青い鳥を探して(16) (事務局・増田 達也)

前理事長の西田さんは、2002年6月に理事長に就任、200611月に逝去されるまで、4年半の在職でした。

 

西田さんは「即断即決」の方でしたが、判断が早すぎるため朝令暮改も何度かありました。また、いい加減なことを許さない白黒はっきりした方でしたが、ストレートで歯に衣を着せない言い方のため、何度かバトルをしました。「結論を先に言え!」というせっかちさに対して、最初は物言えぬ威圧感も感じましたが、どうしても納得いかないことを意を決して初めて詰め寄った翌日、「昨日は言いすぎました」と謝った時、「イエスマンは嫌いだから、言いたいことはどんどん言ってくれて良いし、済んだことは気にしなくていいんだよ」と言われました。そして、二度目にバトルをした時は、直後に飲み会があり西田さんが隣席に座られて、気まずいな~と思ったのですが、失礼ながら「さっきのことは忘れたのですか?」と感じる位、何事もなかったかのようにニコニコと話しかけてこられました。このことを通して、「物言えぬ」から「物は言えるし、言った後はリセットされる」にイメージが変わり、以降、気の弱い私?も、安心してバトルが出来たのだと思います。
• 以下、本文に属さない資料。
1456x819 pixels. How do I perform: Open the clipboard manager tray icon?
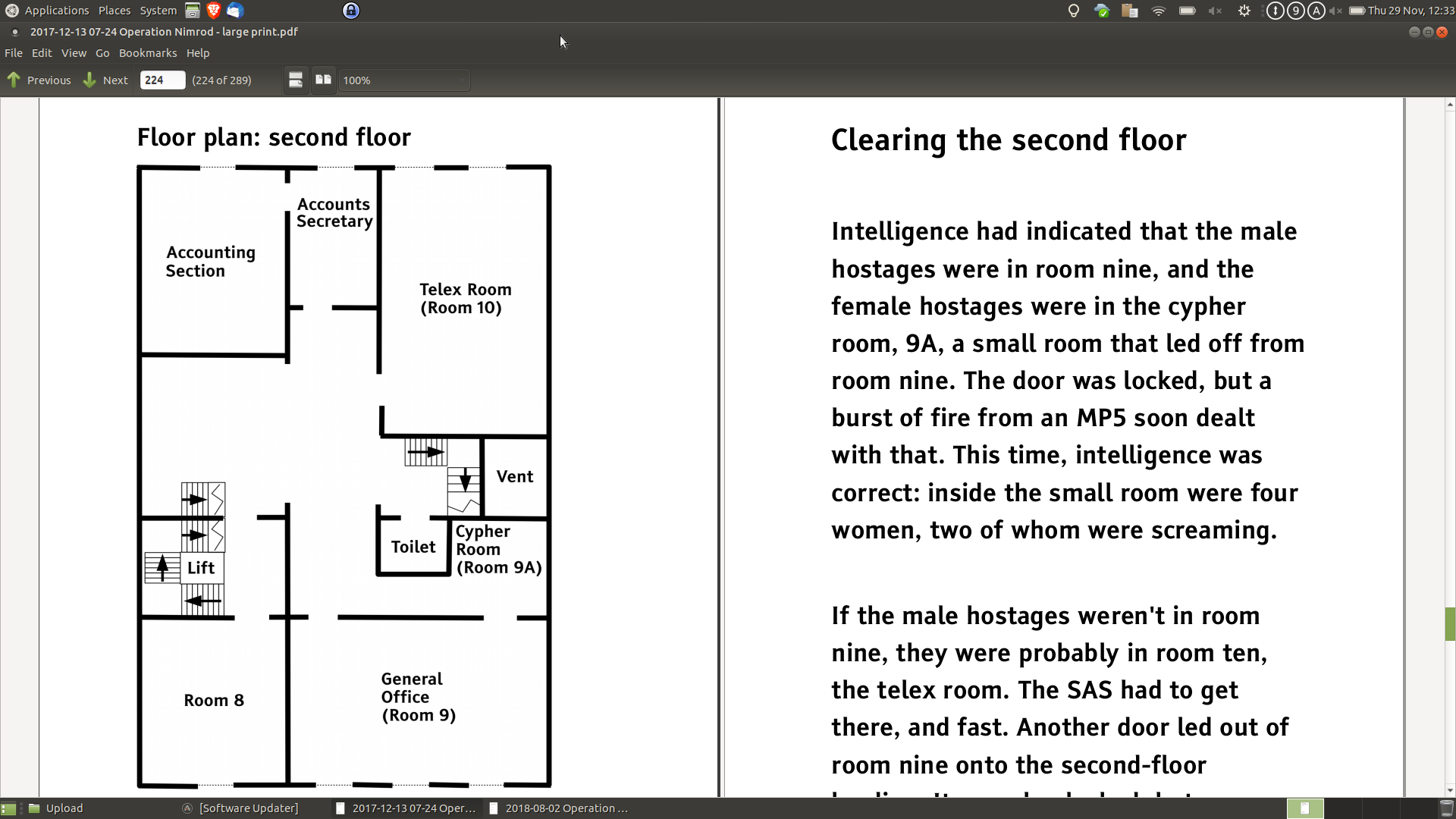[x=1130, y=11]
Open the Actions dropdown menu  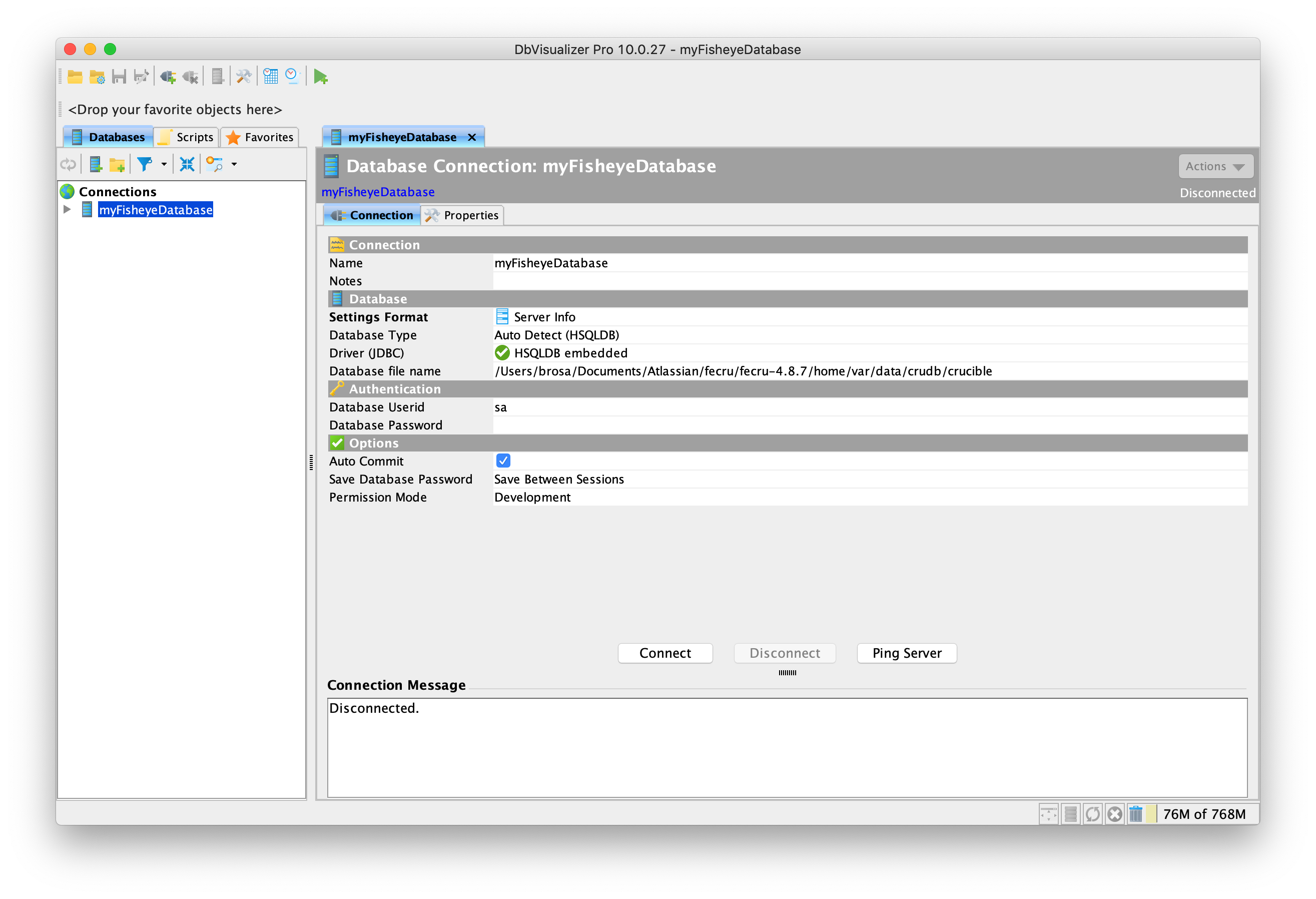point(1215,167)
実際、「済んだことにはこだわらないで、常に前向き」でしたし、亡くなられる直前、病院にお見舞いに行った時、「僕は、生きることに執着はないんだよ」と淡々と言われ、思い残すことはない・・・、十分幸せに生きられた・・・と、死を前にしてすら、動ぜず、後ろを向かない姿に衝撃を受けました。

 

葬儀後、西田夫人より多額のご寄付を頂いたのでお礼にお伺いしたら、西田夫人から開口一番、「あなたは、西田のことを嫌いだったでしょ?」と言われ、大変驚きました。西田夫人とは葬儀でご挨拶はしましたが、お話しするのは初めてでしたし、私のことなどご存じないと思っていたからです。「西田さんは、私のことを何か仰っていたのですか?」とお尋ねしたら、「家では仕事の話しは一切しなかったけれど、湘南セシリアから本部への異動の件で、さぞ西田のことを恨んでいるでしょうね?」と仰り、またしても驚きました。本音で話せる雰囲気だったので、「セシリア大規模改修工事とそれに伴う仮住まい生活には全力を注いだので、完成直後の異動は非情な人事だと思い、激しく詰め寄り、恨みもしました。でも、私には施設長としてのビジョンが欠けていて、まだしも数字を扱う仕事の方が性に合っているので、本部への異動を、今はむしろ感謝しています」とお答えしたら、「ずっと気になっていたので、ホッとしました」と言って頂きました。このことを通して、周りの方々の見えない所でのお気遣いや支えによって「今の自分が在るのだ」と実感し、独りよがりな自分を恥ずかしく思いました。

 

ちなみに異動の理由について西田さんに詰め寄った時、「話せない!」と言われたのですが、私は命じられる立場であると共に異動を決める立場でもあるので、人事異動に関しては、毅然として(でも出来れば誠実に)結果だけを伝えるべきことを学びました。ただ、「話せない!」の後に「その内わかる」と言われ、その通りに後で理由がわかったのですが、このことを通して、人事に関しては、事前に職員に相談したり、情報を漏らしたりすることは当然ご法度ではありますが、「その内わかる」というプラスαの一言はありかも、とも感じさせられました。

 

「即断即決」「済んだことにはこだわらないで常に前向き」「毅然とした」西田さん・・・、ご存命なら今月15日で76歳でした。

急逝からまもなく7年、時の流れの早さを感じています。